Behaviour: The whale shark is largely solitary and is rarely seen in groups unless feeding at locations with abundant food. Males range over longer distances than females and they can dive to great depths of 1500 metres. Despite their enormous size, whale sharks are actually quite gentle. Divers and snorkellers can swim with this giant fish without any risk apart from unintentionally being hit by the shark's large tail fin.

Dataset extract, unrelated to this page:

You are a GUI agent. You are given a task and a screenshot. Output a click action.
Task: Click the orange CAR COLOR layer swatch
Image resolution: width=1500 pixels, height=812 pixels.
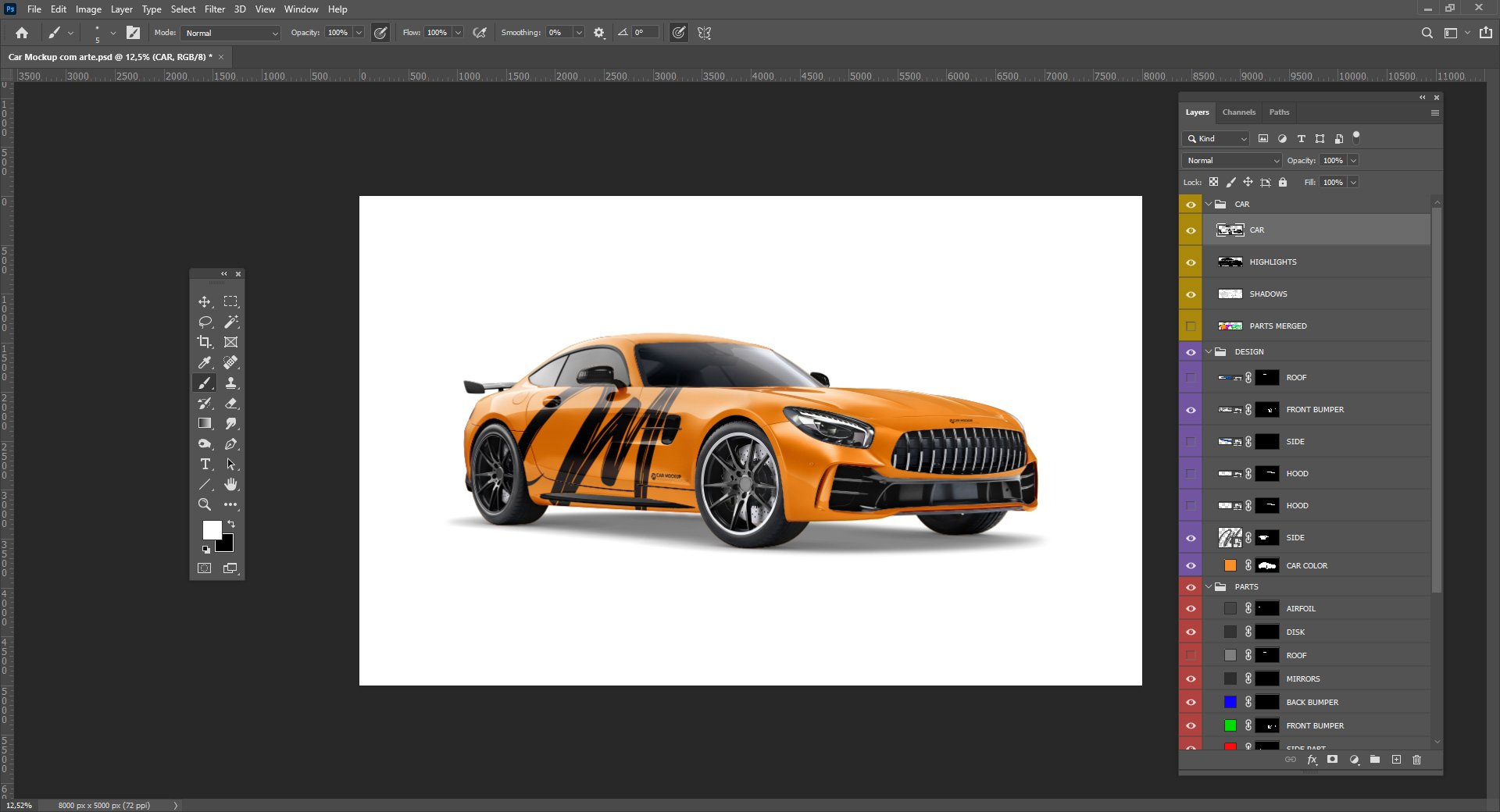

Breeding and caring for young: Eggs hatch inside the mother's body and the females give birth to live young between 40 to 60 centimetres long. It is believed they reach sexual maturity at around 30 years and their lifespan has been estimated to be between 70 and 180 years. A great mystery is where they go to breed. Only one pregnant whale shark has ever been recorded and there have been very few juvenile whale sharks seen at any location throughout their range.

Conservation status: The whale shark is protected in Australian waters under State, Commonwealth and international legislation and it is illegal to disturb, harm or fish for whale sharks. The population of whale sharks is unknown and the species is listed as vulnerable to extinction in the IUCN Red List of Threatened Species .

How you can protect the whale shark: When snorkelling or diving with whale sharks you must stay three metres away from the animal's head and four metres away from the tail, and do not touch the whale shark or use flash photography. If you are taking a picture try to photograph the whale's left side behind the gills, then send it to www.whaleshark.org  so it can be added to a global database. Whale shark researchers will then try to match your image with other photos sent in by people around the world, to try to shed some light on where whale sharks go when they leave our waters, which means you'll be doing your bit to help protect and understand these amazing creatures.